목표. 아래 목록에서 "Image resolution: width=1286" 문구가 있는 줄로 시작해 "This screenshot has width=594, height=442." 문구가 있는 줄로 끝나는 부분을 양 끝 줄까지 포함해 글자 하나 바꾸지 말고 그대로 옮겨 적어 주세요.
▼▼▼
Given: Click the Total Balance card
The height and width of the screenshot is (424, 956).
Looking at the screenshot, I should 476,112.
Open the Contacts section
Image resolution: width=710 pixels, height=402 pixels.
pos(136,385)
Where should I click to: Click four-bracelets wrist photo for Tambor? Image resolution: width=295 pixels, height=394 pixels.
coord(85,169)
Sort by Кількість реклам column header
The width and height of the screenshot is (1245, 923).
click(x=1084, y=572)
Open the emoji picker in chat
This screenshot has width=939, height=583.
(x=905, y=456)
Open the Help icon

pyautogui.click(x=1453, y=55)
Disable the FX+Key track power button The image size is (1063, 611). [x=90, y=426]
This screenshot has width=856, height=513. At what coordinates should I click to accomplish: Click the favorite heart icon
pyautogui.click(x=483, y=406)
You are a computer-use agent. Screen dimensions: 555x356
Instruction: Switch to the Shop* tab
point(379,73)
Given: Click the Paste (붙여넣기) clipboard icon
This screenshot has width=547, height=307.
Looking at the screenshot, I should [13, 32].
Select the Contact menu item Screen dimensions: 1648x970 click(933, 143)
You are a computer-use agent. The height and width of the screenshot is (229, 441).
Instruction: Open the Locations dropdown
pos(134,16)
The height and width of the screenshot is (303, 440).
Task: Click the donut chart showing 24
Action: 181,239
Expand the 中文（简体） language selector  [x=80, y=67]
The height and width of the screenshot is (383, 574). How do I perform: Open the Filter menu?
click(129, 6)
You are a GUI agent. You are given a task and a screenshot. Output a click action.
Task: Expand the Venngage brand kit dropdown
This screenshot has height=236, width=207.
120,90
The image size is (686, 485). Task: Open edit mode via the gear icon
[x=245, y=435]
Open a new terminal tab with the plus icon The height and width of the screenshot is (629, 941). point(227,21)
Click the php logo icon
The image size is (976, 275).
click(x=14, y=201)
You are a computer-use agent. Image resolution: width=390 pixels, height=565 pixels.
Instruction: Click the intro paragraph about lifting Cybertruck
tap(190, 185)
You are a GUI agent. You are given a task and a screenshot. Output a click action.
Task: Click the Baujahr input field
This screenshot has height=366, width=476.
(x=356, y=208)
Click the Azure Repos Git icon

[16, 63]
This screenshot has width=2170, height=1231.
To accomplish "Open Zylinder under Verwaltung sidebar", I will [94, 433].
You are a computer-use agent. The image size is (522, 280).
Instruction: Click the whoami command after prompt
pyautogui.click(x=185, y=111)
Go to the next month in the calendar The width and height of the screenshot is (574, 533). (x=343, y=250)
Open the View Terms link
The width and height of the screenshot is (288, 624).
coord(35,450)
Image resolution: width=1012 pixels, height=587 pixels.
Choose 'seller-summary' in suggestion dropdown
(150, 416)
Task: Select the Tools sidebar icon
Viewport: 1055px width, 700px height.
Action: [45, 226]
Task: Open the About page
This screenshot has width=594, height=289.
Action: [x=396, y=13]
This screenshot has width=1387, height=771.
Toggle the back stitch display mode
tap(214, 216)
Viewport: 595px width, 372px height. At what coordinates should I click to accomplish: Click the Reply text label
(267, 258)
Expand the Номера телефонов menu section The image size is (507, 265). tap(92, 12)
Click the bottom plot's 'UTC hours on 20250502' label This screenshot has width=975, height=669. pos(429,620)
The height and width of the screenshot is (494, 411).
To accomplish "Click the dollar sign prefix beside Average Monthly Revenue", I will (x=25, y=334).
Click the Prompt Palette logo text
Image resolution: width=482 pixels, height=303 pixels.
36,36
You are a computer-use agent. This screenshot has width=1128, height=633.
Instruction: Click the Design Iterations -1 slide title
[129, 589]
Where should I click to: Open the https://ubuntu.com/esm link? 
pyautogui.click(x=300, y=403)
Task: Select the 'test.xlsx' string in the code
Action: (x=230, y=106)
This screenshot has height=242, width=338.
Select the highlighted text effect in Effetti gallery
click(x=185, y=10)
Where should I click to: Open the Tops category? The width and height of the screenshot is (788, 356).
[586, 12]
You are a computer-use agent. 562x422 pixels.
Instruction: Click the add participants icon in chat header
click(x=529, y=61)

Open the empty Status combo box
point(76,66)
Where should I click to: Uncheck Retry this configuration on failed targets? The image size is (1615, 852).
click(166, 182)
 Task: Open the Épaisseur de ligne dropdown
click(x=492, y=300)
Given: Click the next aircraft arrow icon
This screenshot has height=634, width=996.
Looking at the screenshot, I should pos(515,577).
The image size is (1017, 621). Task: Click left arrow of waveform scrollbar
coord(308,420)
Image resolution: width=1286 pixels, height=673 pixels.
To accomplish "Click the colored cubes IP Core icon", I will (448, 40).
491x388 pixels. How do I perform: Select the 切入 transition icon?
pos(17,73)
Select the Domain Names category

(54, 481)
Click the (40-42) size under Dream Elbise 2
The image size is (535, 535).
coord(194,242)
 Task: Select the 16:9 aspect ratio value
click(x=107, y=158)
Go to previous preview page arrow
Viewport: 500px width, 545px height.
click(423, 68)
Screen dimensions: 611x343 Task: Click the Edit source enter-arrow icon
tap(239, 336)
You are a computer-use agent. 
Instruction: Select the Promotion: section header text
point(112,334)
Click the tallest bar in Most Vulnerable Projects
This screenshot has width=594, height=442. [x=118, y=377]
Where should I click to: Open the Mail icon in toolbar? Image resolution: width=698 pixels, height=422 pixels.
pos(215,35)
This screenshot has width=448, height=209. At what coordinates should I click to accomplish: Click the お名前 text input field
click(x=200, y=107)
▲▲▲
풀이.
Image resolution: width=1286 pixels, height=673 pixels.
To accomplish "Click the colored cubes IP Core icon", I will (448, 40).
491x388 pixels. How do I perform: Select the 切入 transition icon?
pos(17,73)
Select the Domain Names category

(54, 481)
Click the (40-42) size under Dream Elbise 2
The image size is (535, 535).
coord(194,242)
 Task: Select the 16:9 aspect ratio value
click(x=107, y=158)
Go to previous preview page arrow
Viewport: 500px width, 545px height.
click(423, 68)
Screen dimensions: 611x343 Task: Click the Edit source enter-arrow icon
tap(239, 336)
You are a computer-use agent. 
Instruction: Select the Promotion: section header text
point(112,334)
Click the tallest bar in Most Vulnerable Projects
This screenshot has width=594, height=442. [x=118, y=377]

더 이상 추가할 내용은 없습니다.